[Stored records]
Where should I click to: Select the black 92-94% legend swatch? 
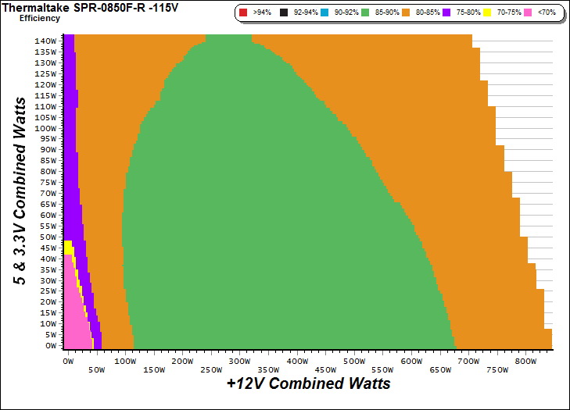(283, 13)

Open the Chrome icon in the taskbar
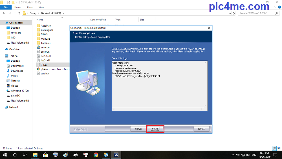pos(96,155)
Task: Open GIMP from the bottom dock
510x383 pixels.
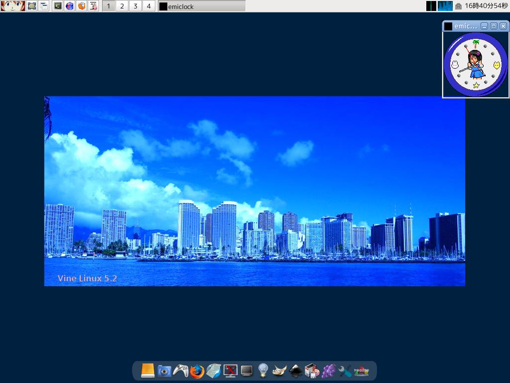Action: (x=280, y=371)
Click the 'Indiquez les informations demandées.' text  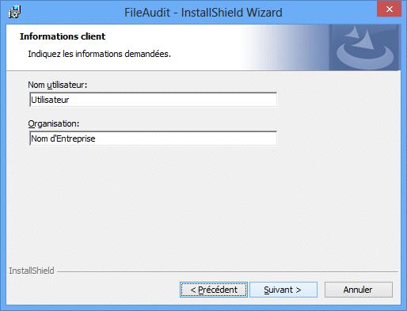point(100,54)
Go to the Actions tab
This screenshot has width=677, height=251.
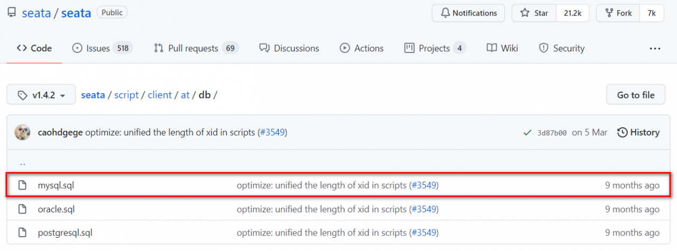[362, 48]
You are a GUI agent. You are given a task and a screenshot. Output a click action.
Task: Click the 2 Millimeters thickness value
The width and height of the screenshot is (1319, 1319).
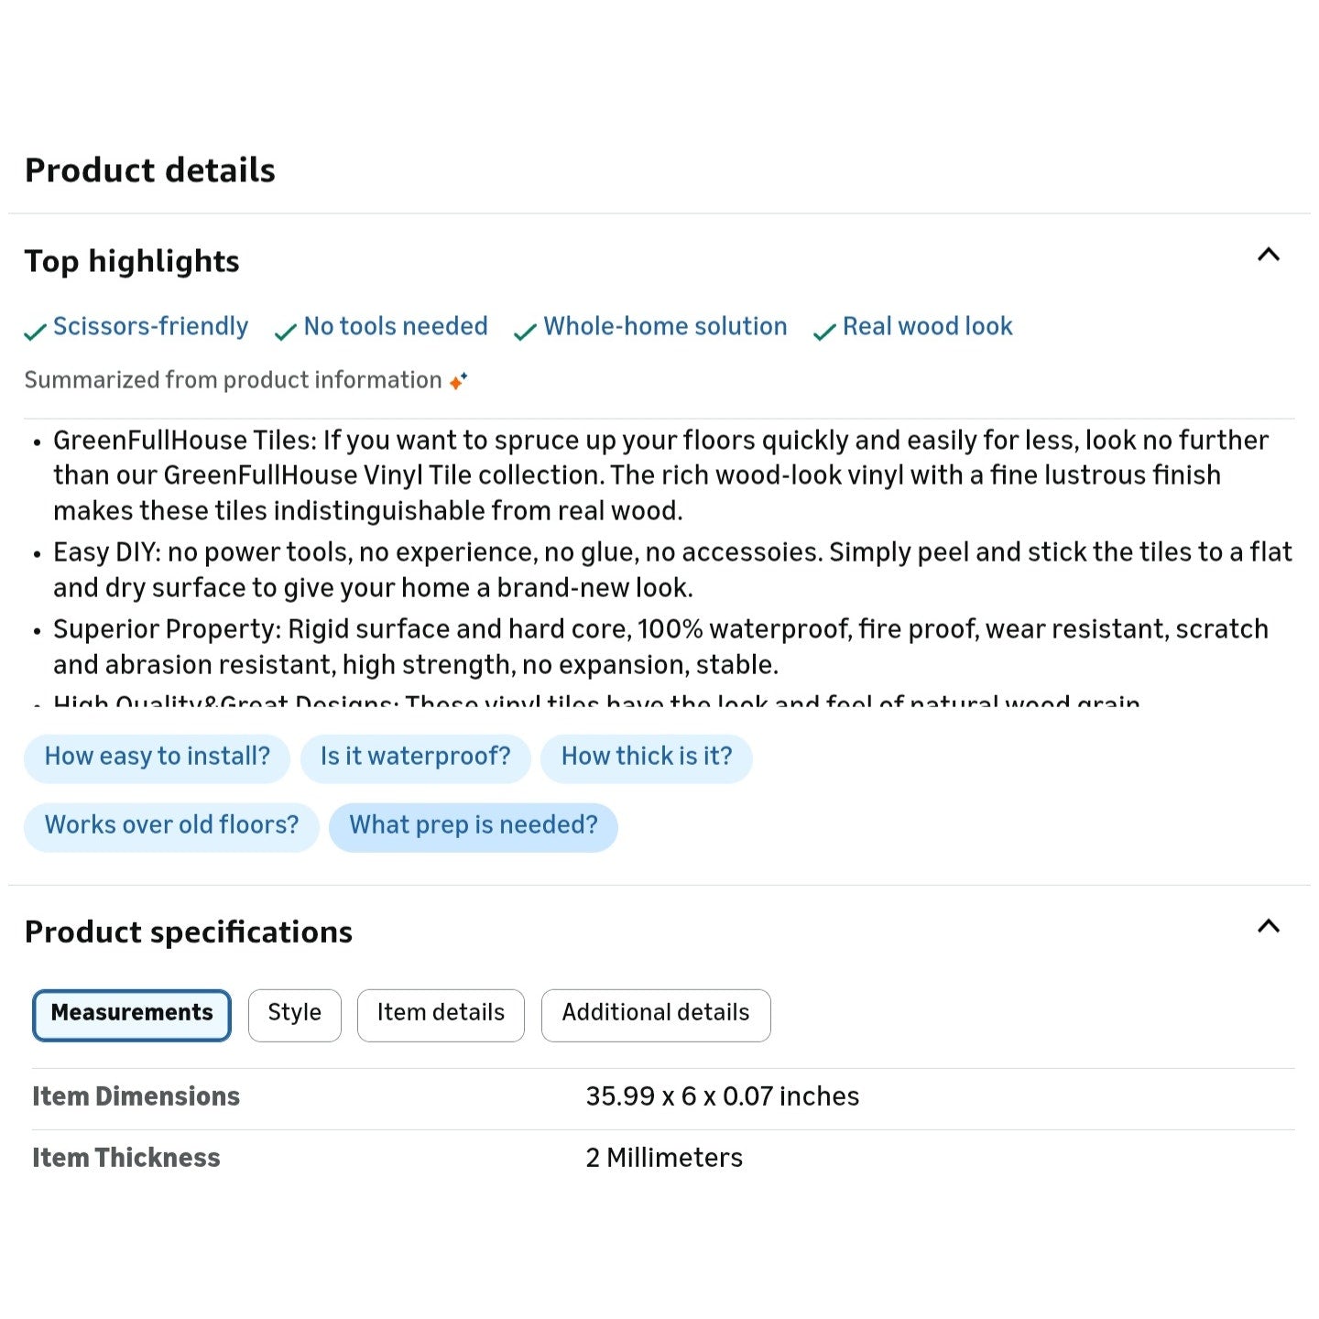click(664, 1159)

• _Your assignment_:
After locating the line with "Task: Click the 2 Millimeters thickness value", transcribe it and the rest of the data above exactly as written, without any picture.

• _Answer to this task_:
Task: Click the 2 Millimeters thickness value
The width and height of the screenshot is (1319, 1319).
click(664, 1159)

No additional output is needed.